DOL recommits to opinion letters

The U.S. Department of Labor on Monday announced an opinion letter program that aims to allow individuals or organizations to receive official written interpretations of how labor laws apply to specific situations.

The program will span five departments — the Wage and Hour Division, the Occupational Safety and Health Administration, the Employee Benefits Security Administration, the Veterans’ Employment and Training Service and the Mine Safety and Health Administration — and will involve the publication of opinion letters, letters of interpretation, advisory opinions, information letters and, for MSHA, an information hub.

“Opinion letters are a powerful set of tools to help workers, employers, unions, industry groups and all other stakeholders to understand how federal labor law applies to real life situations,” Keith Sonderling, deputy secretary of labor, said in a video posted to his LinkedIn page. “These resources bring clarity to complex legal questions, which we believe the Department of Labor has a duty to provide.”

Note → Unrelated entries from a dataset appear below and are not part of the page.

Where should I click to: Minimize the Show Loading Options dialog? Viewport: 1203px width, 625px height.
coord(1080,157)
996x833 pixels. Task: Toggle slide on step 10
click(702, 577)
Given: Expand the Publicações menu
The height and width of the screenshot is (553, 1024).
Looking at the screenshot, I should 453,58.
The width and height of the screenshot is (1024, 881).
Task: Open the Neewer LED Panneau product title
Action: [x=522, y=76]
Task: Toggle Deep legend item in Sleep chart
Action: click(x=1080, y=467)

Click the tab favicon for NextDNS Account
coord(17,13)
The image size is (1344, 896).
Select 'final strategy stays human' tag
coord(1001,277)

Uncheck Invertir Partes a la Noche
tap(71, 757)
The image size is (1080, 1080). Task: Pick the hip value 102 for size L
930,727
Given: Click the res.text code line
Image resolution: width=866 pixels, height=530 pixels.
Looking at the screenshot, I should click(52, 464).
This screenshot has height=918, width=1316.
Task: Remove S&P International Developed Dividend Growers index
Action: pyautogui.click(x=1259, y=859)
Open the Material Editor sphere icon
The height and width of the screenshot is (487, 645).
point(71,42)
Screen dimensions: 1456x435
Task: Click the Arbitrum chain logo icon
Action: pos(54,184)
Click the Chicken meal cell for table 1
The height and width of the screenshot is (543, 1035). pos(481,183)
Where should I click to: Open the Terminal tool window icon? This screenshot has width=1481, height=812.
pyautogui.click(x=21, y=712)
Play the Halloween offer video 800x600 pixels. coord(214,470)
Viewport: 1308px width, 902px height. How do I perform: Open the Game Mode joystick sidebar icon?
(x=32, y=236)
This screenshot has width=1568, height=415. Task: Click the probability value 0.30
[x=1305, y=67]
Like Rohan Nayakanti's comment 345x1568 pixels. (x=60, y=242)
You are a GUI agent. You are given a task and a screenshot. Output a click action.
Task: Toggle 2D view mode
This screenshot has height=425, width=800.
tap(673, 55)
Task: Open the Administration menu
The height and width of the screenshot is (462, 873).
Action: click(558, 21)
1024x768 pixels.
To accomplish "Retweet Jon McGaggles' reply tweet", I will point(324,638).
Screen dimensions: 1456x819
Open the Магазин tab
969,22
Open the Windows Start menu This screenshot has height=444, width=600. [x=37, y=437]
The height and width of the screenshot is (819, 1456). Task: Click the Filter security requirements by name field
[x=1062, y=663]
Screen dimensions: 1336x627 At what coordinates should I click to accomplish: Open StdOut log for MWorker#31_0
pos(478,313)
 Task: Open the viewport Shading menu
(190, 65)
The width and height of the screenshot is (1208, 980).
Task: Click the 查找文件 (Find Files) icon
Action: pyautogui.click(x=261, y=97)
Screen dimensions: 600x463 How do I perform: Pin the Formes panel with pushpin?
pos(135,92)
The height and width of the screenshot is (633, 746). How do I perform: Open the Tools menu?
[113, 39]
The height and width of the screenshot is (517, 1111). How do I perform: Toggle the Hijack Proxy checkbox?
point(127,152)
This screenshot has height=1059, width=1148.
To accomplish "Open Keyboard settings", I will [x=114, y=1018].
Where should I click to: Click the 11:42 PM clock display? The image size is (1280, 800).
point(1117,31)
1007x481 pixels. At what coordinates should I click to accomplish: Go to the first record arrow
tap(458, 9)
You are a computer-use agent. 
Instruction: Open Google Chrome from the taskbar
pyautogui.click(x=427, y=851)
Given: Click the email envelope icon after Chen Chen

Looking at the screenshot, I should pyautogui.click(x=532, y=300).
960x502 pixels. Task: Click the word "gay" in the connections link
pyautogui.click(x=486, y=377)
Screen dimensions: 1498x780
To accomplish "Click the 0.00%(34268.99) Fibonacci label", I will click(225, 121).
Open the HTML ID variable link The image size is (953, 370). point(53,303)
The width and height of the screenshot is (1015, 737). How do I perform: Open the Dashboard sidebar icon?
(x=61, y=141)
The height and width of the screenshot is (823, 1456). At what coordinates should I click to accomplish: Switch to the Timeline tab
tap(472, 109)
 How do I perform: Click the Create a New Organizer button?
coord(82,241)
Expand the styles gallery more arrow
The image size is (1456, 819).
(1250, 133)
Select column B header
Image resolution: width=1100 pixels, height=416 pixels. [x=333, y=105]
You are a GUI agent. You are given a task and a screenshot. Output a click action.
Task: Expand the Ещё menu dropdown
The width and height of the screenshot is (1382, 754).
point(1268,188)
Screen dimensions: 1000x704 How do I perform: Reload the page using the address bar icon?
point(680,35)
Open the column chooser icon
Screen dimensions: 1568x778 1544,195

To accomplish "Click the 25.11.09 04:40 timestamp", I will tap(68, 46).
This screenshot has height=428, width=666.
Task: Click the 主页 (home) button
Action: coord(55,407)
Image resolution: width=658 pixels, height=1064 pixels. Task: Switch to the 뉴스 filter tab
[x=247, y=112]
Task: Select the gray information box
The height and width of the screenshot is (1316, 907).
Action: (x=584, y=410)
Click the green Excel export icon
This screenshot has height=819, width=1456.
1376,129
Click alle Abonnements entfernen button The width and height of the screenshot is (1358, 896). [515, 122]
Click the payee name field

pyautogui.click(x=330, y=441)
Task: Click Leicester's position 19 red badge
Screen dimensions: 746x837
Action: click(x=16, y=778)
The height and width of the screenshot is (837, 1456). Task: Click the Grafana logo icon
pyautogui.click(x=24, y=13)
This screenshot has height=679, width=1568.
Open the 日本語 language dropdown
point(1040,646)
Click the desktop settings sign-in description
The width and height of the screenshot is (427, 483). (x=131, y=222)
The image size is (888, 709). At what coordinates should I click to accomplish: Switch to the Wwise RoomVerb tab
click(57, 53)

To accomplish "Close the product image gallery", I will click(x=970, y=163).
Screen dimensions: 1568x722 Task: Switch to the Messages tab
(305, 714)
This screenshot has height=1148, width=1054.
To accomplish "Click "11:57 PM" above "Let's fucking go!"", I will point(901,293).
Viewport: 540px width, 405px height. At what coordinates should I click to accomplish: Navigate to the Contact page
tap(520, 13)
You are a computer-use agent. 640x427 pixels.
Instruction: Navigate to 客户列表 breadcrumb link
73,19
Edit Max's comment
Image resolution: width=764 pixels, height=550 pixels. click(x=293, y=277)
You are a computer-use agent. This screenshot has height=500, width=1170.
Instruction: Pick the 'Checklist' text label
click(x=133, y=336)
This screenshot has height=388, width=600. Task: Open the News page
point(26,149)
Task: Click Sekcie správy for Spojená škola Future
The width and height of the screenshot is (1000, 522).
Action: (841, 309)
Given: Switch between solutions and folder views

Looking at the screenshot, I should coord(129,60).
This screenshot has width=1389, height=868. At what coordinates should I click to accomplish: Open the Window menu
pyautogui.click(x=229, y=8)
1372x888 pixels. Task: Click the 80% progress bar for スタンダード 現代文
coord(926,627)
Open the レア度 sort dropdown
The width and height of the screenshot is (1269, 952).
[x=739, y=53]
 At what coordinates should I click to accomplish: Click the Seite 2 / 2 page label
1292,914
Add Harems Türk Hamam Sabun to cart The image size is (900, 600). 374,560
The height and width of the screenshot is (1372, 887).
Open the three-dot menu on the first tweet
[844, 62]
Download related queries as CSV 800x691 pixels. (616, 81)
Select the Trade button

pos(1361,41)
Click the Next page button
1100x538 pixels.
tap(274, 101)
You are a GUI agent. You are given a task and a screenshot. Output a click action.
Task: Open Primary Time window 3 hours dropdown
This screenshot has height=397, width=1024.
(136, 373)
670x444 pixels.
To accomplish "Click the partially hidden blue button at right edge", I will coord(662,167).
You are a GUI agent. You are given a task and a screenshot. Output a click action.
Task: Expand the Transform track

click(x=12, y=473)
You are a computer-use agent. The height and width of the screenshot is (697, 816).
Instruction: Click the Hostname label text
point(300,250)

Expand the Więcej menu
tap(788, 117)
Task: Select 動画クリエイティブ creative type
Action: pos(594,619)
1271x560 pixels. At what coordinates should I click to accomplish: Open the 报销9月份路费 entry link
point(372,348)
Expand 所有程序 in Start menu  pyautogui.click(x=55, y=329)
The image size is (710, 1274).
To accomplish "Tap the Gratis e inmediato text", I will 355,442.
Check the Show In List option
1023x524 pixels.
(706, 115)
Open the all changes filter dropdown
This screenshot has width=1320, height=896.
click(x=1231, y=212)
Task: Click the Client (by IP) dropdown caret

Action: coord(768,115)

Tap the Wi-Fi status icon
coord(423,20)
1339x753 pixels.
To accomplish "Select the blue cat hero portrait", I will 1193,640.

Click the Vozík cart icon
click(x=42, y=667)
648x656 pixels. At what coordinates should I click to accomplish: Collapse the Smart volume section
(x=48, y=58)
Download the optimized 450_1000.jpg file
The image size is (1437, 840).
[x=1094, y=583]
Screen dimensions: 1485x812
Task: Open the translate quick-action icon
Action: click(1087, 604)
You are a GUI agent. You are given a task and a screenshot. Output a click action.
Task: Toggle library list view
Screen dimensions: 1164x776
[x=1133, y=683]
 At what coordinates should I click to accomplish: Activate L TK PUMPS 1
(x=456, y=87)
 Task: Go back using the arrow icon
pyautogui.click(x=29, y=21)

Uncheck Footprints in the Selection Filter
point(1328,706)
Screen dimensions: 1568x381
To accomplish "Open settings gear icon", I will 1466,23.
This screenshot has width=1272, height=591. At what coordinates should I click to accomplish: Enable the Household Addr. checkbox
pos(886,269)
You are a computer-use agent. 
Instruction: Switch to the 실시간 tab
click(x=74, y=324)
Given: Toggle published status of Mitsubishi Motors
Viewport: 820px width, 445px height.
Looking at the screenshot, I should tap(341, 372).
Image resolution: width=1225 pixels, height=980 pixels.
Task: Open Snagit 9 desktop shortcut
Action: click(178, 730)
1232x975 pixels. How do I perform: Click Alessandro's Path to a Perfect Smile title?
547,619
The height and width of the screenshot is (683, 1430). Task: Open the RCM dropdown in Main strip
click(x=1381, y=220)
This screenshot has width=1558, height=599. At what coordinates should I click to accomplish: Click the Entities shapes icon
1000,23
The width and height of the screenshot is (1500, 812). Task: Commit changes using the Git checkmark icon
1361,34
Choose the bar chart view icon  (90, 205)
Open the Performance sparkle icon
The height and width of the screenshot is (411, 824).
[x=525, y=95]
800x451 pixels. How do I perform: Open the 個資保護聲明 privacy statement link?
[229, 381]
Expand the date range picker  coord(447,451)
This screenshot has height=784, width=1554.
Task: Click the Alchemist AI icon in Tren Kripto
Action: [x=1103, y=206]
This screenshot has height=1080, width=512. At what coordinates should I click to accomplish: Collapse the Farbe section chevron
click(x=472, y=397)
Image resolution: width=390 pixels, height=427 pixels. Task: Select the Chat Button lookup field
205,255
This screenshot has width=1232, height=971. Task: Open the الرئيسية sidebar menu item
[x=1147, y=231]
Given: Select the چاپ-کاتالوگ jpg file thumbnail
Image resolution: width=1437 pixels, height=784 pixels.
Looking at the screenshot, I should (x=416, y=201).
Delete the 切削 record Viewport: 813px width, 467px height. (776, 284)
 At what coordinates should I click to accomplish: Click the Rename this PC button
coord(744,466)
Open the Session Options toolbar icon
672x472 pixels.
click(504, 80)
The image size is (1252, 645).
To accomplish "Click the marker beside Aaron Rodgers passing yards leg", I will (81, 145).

The Biden administration issued a number of opinion letters in recent years, using the method to weigh in on whether the Family and Medical Leave Act covers leave for clinical trial participation, whether the Fair Labor Standards Act permits a bar owner who supervises workers but also tends bar to receive tips, whether holidays count against FMLA leave and more. 

DOL released its first opinion letter of the second Trump administration in early May, which reinstated a 2019 opinion letter on whether service providers working for a virtual marketplace company are employees or independent contractors under the FLSA. The 2019 letter had been withdrawn in 2021 by the Biden administration, along with some others. 

The Obama administration suspended the practice of issuing opinion letters in favor of “Administrator’s Interpretations” in 2010, but it was revived during the first Trump administration. Employers have generally found them to be useful in navigating workplace policy and as a potential defense in court.